--- TEXTO FORNECIDO ---
──────────────────────────────
Alguém lhe chamou o patriarca dos arquitectos portugueses e a designação assenta-lhe bem. Não são só as barbas – interrompidas em tempos pela PIDE – nem a idade. É um modo de estar.

Nunca deixa de atribuir os louros das obras que projectou aos outros arquitectos que com ele as assinaram: o projecto do bairro cor-de-rosa do Alto do Restelo, a Igreja do Sagrado Coração de Jesus, o edifício “Franjinhas”, o Quarteirão do Anjo guardado na gaveta, e muitas mais espalhadas pelo país.

Neste preciso momento, tem em mãos, com Nuno Portas, o estudo da recuperação do Convento de Mafra, “uma obra belíssima e fascinante, onde D. João V afirmou o seu poder”. Prepara a estação de Metro do Cais do Sodré, com o interface dos transportes fluviais – até os barcos do Barreiro vão passar a atracar ali -, dos comboios da Linha do Estoril e das dezenas de carreiras de autocarros que ali afluem. Na Avenida da Liberdade, tem o enorme projecto do Tivoli, e a reconstrução, mantendo as fachadas, de um edifício cor-de rosa cujo miolo já foi demolido. No Chiado, tem em construção dois edifícios destruídos pelo incêndio de Agosto de 1988. Na Covilhã, está a erguer um bairro de habitação social idêntico ao construído em Oeiras, premiado no ano passado. Destas obras, apenas o edifício cor-de-rosa da Avenida é projecto que só tem a sua assinatura, e em todos os outros tem ao lado Pedro Botelho.
──────────────────────────────
--- OBJETIVO A ---
Responda a estas perguntas sobre o texto fornecido:
(i) O que interrompeu em tempos as barbas do arquiteto?
(ii) Com quem tem em mãos o estudo da recuperação do Convento de Mafra?
(iii) Que obras tem em construção no Chiado?
--- OBJETIVO B ---
Converta numa lista numerada as linhas dos registos, começando no início dos registos e parando depois da linha que contém "Action: [21, 200]", ambas incluídas. Deixe de fora as linhas em branco e as imagens.
──────────────────────────────
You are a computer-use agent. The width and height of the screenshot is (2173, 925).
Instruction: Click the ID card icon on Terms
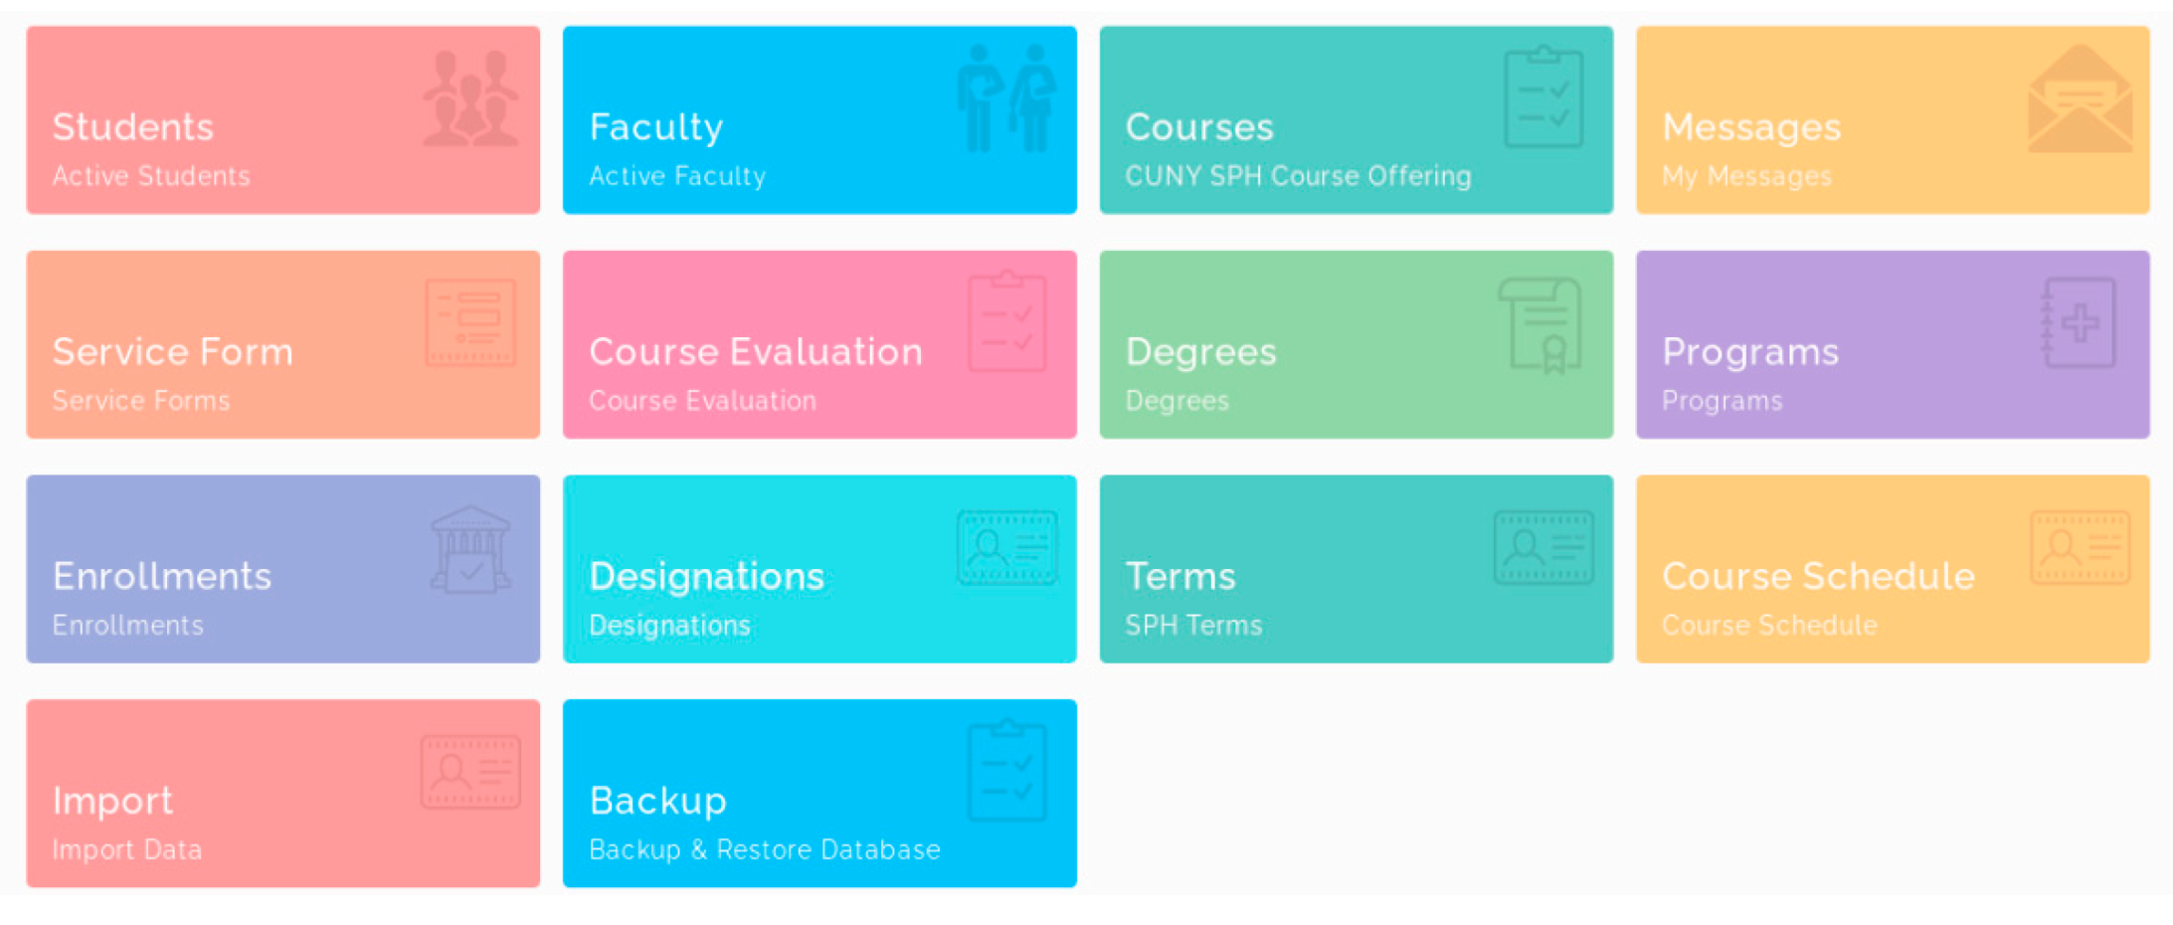tap(1543, 548)
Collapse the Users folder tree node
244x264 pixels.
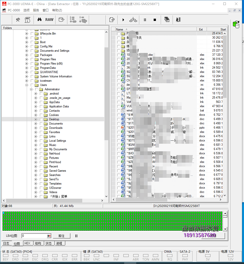[x=27, y=85]
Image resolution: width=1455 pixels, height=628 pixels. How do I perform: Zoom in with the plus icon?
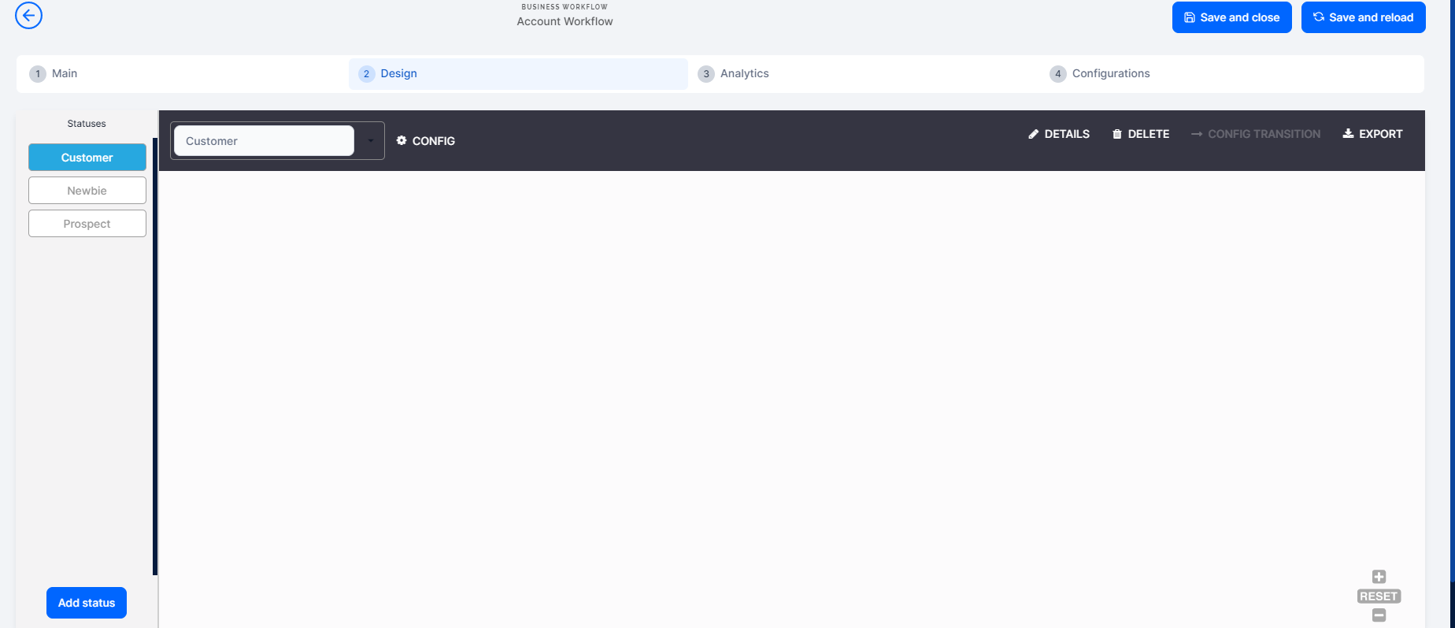(1379, 577)
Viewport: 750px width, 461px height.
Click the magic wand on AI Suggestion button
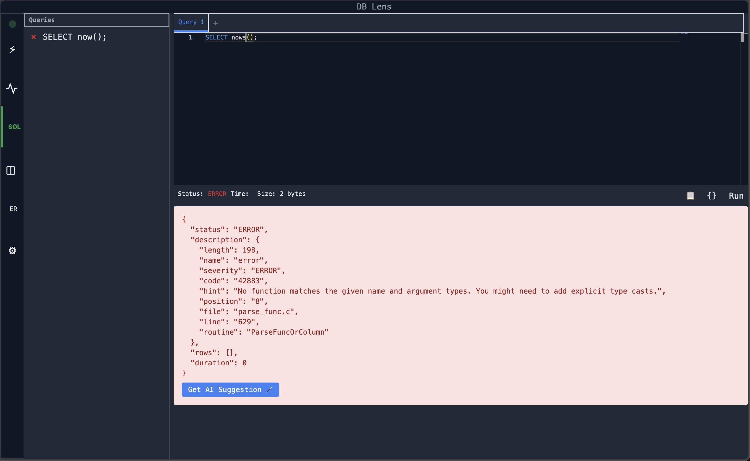pos(270,389)
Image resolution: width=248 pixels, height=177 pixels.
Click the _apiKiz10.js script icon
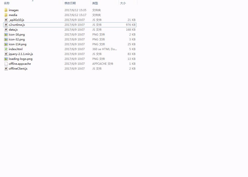(6, 20)
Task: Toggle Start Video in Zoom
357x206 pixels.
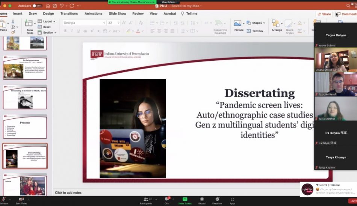Action: [21, 200]
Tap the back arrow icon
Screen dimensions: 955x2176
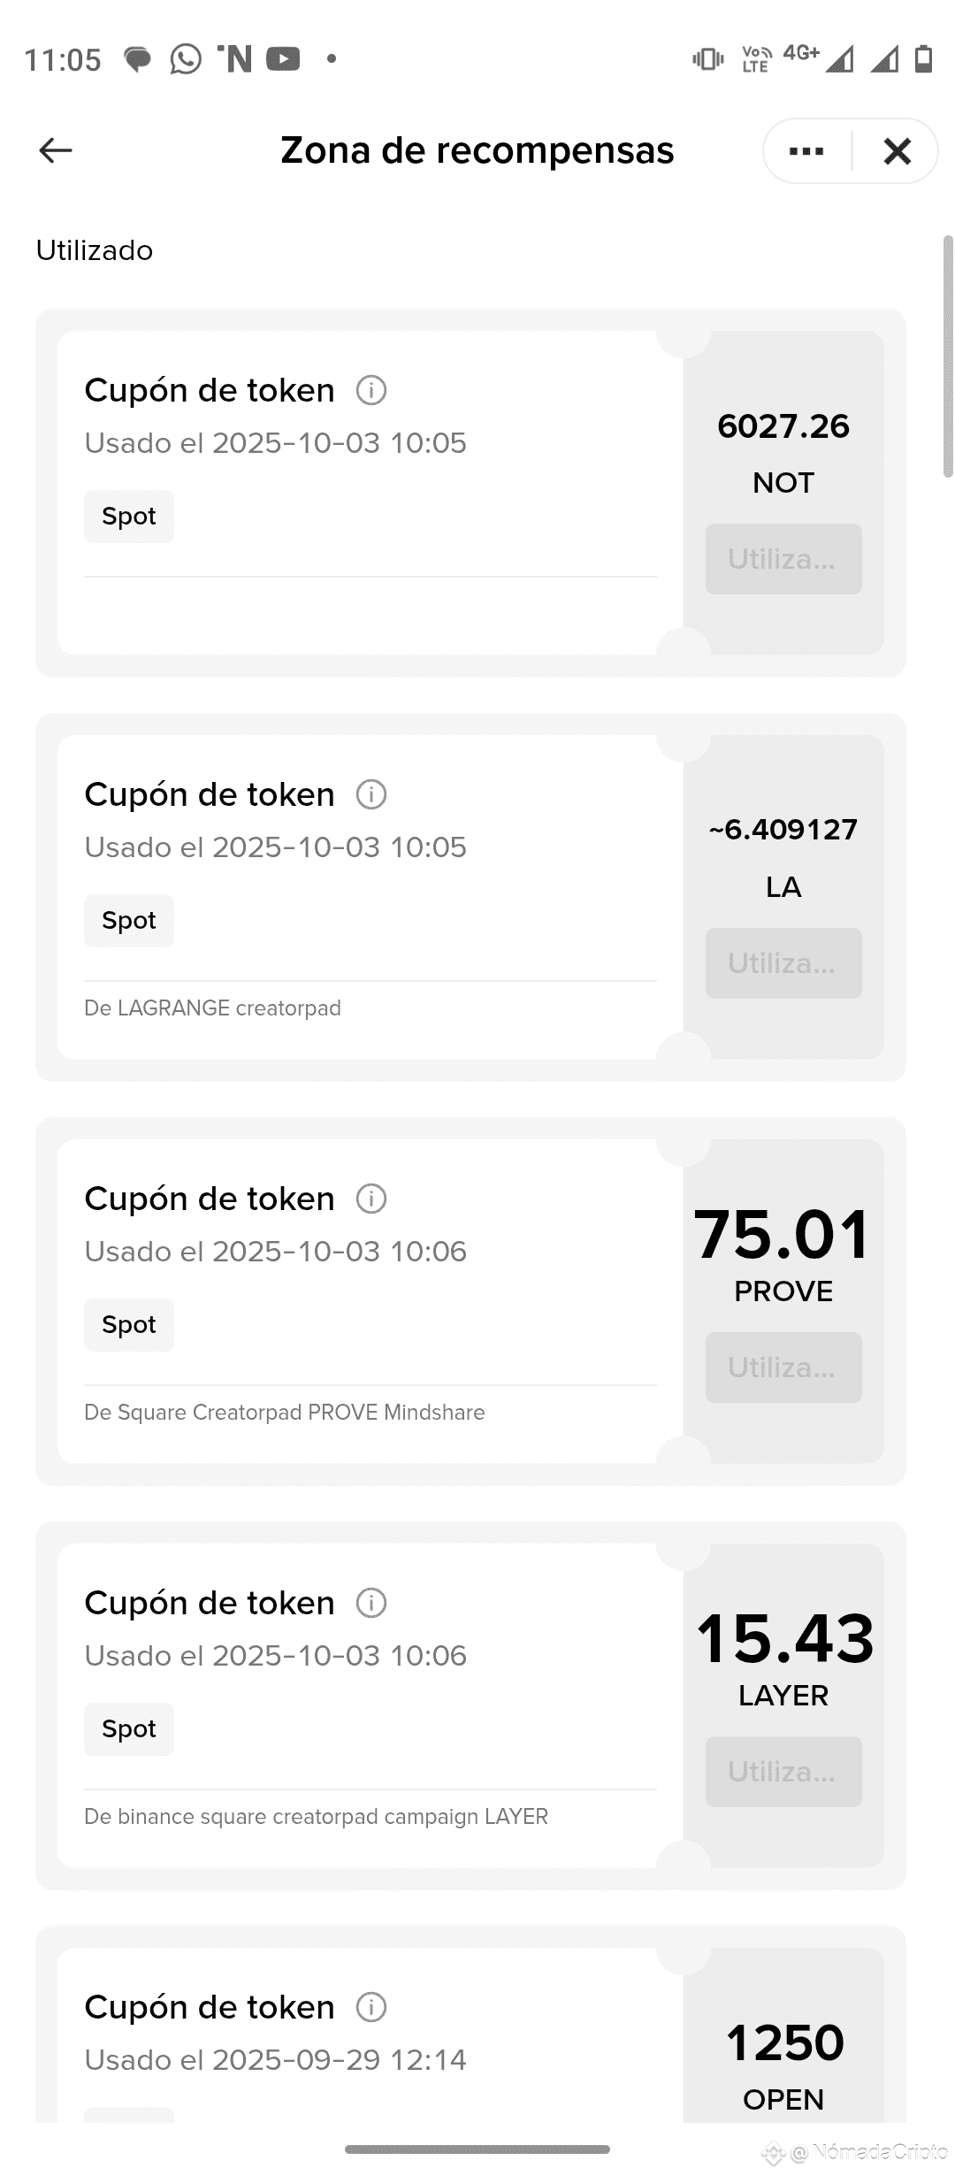point(56,150)
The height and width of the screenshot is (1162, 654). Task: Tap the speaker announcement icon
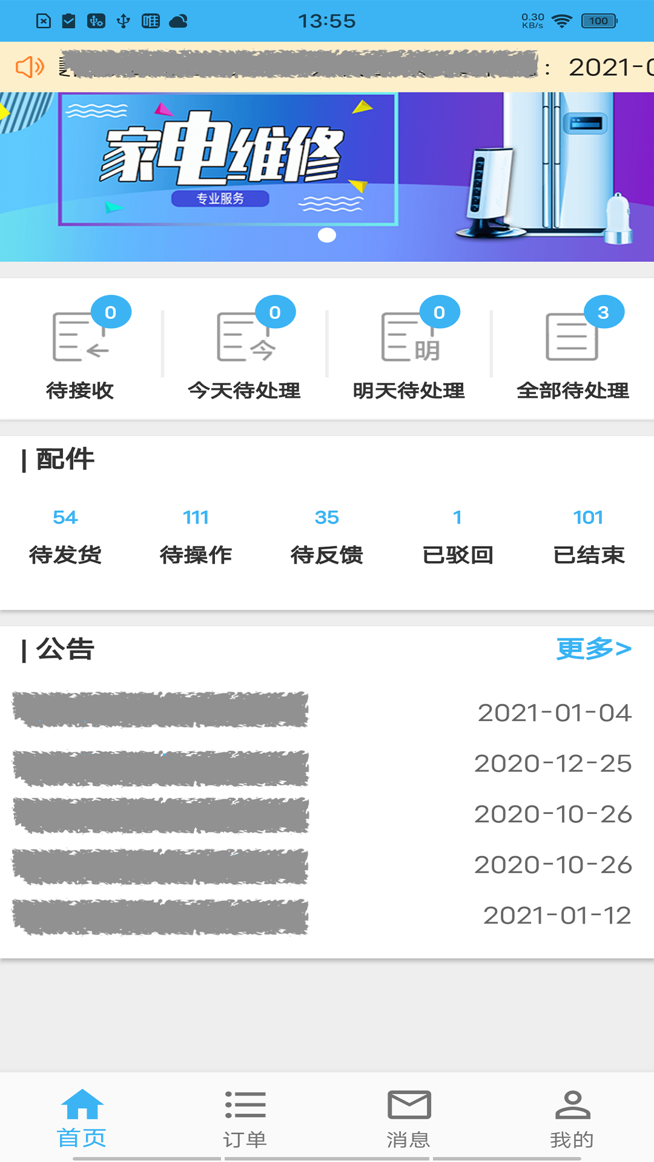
──────────────────────────────
--- RESULTADO A ---
(i) A PIDE.
(ii) Com Nuno Portas.
(iii) Dois edifícios destruídos pelo incêndio de agosto de 1988.

--- RESULTADO B ---
1. You are a computer-use agent. The width and height of the screenshot is (2173, 925).
2. Instruction: Click the ID card icon on Terms
3. tap(1543, 548)
4. Collapse the Users folder tree node
5. 244x264 pixels.
6. [x=27, y=85]
7. Image resolution: width=1455 pixels, height=628 pixels. How do I perform: Zoom in with the plus icon?
8. (1379, 577)
9. Viewport: 750px width, 461px height.
10. Click the magic wand on AI Suggestion button
11. pos(270,389)
12. Image resolution: width=248 pixels, height=177 pixels.
13. Click the _apiKiz10.js script icon
14. (6, 20)
15. Task: Toggle Start Video in Zoom
16. 357x206 pixels.
17. Action: [21, 200]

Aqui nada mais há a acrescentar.